Task instructions = Print, exactly as written, the line containing "The height and width of the screenshot is (868, 1389)." and every line after it, ending with the final line of the data below.

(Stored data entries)
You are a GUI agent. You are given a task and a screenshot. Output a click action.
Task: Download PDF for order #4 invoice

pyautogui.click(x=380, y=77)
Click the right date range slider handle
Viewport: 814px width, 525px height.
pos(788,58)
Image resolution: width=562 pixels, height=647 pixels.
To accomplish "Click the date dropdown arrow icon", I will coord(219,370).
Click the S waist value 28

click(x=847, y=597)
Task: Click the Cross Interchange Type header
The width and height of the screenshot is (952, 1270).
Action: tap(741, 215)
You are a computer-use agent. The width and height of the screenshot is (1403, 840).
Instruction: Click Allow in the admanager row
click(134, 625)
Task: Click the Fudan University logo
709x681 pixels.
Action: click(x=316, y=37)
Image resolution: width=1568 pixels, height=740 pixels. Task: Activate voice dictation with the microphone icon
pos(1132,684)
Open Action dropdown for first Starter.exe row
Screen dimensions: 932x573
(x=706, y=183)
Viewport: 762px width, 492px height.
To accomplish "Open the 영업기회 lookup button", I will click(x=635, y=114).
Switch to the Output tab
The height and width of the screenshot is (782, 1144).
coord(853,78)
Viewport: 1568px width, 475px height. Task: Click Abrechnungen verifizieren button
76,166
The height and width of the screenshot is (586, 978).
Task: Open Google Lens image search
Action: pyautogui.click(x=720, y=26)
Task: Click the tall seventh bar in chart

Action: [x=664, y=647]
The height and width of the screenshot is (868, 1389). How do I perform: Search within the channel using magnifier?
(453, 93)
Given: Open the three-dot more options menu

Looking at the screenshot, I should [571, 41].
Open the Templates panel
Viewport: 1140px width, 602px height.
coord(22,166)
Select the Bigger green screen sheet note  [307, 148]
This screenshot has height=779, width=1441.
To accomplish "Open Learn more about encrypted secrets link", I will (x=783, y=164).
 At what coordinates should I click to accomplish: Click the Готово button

Solution to this task =
The height and width of the screenshot is (868, 1389). How do I perform: Search within the channel using magnifier?
(453, 93)
Given: Open the three-dot more options menu

Looking at the screenshot, I should [571, 41].
Open the Templates panel
Viewport: 1140px width, 602px height.
coord(22,166)
Select the Bigger green screen sheet note  [307, 148]
This screenshot has height=779, width=1441.
To accomplish "Open Learn more about encrypted secrets link", I will (x=783, y=164).
 At what coordinates should I click to accomplish: Click the Готово button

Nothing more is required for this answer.